Вернулся домой налегке: без червей, без крючков, без лещей. Чувствовал легкость духа: отпала крайне докучная для меня обязанность ловить рыбу. Прибавилось времени для любимого дела: сидеть на крылечке, записывать поступающие со всех сторон впечатления.
Но надо чем-то кормить семью. Сам-то ладно. А чем?
Зашел сосед Володя — вообще-то он местный, живет в родителями выстроенной избе, но в настоящее время приезжий: поживет и уедет, — принес щучку. С перцем, с картошкой (от бабки Нюши), с морковкой, с лучком, с укропом (от бабки Лизы) уха порадовала мою семью и меня.
Но не в ухе же счастье. Тем более что к ухе из одной щучки дважды не сядешь.
Главные слагаемые здешнего березовского счастья — это мед, молоко, творог и яички. Обмакнуть кус хлеба (если кончился хлеб, то сухарик) в плошку с медом, заесть творогом, запить молоком.
Еще мед хорош с ключевой водой. Но родника в Березове нет. Давеча поздним вечером я опустил в колодезь ведро, оно соскочило с деревянного крюка (как говаривала моя бабушка: «руки-крюки»), плавало ночь. Утром я его выловил, в него набились лягушки. Ну как тут не вспомнить сказку о ленивой лягушке и об упорной, деятельной лягушке. Две лягушки попали в бадью с молоком. Ленивая сложила лапки и потонула. Упорная билась, билась, не поддавалась погибели. Вдруг ощутила опору — оперлась и вылезла из молочной трясины. Это она до того хорошо потрудилась, что сбила молоко в масло.
Упорные березовские лягушки залезли-таки в ведро. Чего же им век в колодце-то квакать, бела света не повидать?
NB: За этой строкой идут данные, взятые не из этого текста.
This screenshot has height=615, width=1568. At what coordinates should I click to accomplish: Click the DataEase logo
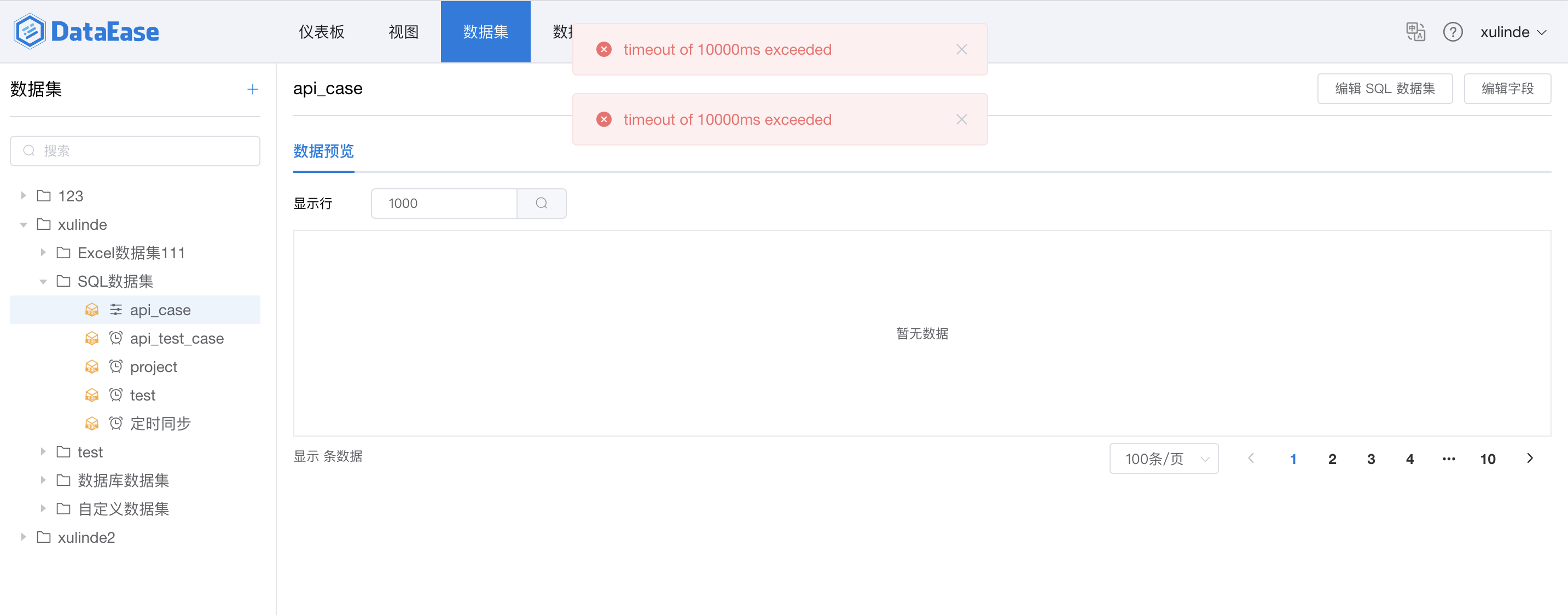click(x=85, y=31)
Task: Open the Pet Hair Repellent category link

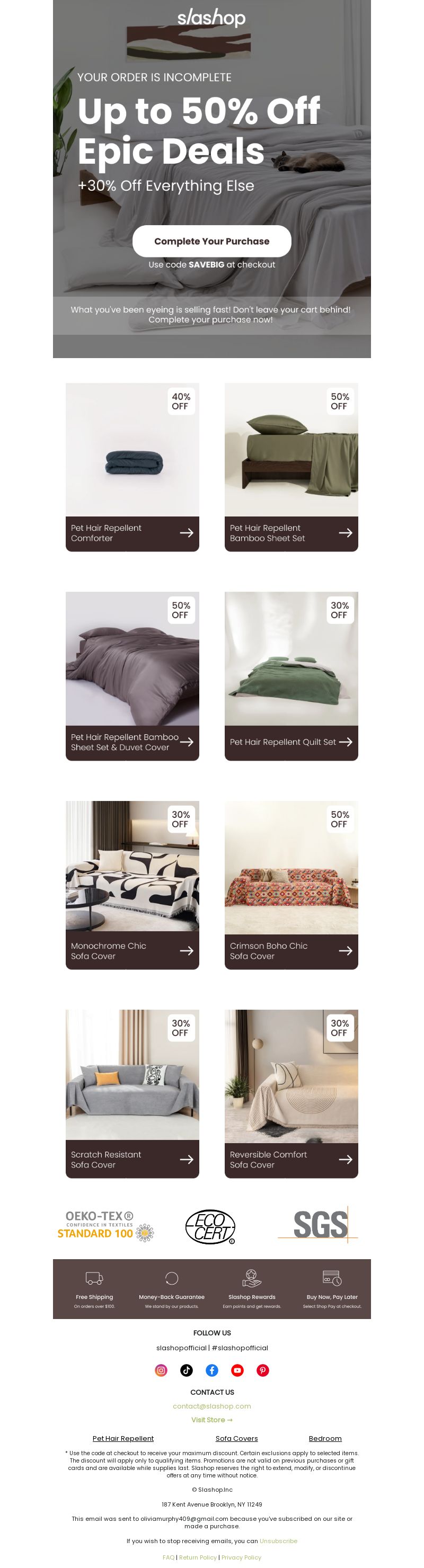Action: [123, 1438]
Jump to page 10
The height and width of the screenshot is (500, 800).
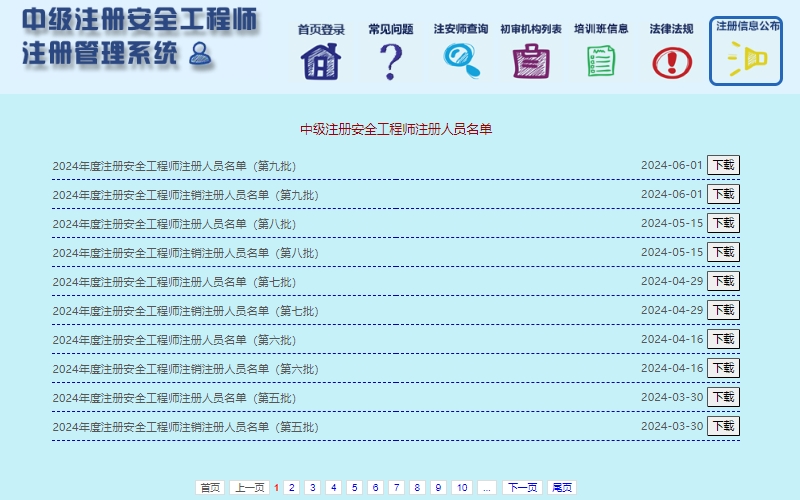click(x=461, y=488)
Я их выплеснул в траву. То-то радости им, должно быть, попрыгать, погреться на солнышке, поквакать на луну после колодезных стужи, мрака и сырости.
Раззудись плечо
Сегодня встал в шесть утра. В глубокой речной долине-расселине вровень с крутыми берегами лежал туман. Я взял косу деда Тимофея, маленькую, как сам дед, коску, иззубренную, источенную, оббитую, но все еще рабочую косу, с вострым жалом, и пошел по росе, по траве. Трава по колено, роса — хоть черпай ее ковшом. И до того было тихо, что я не решался ударить бруском-оселком по косе. Однако ударил. Звук получился такой, каким надлежит быть первому звуку в росистом поле в туманное июльское утро на Новгородчине.
Я думал, что вид нескошенных трав оскорбляет нравственное чувство порядочного человека. Движимый этим категорическим императивом и принялся косить. И получилось ладно, добро.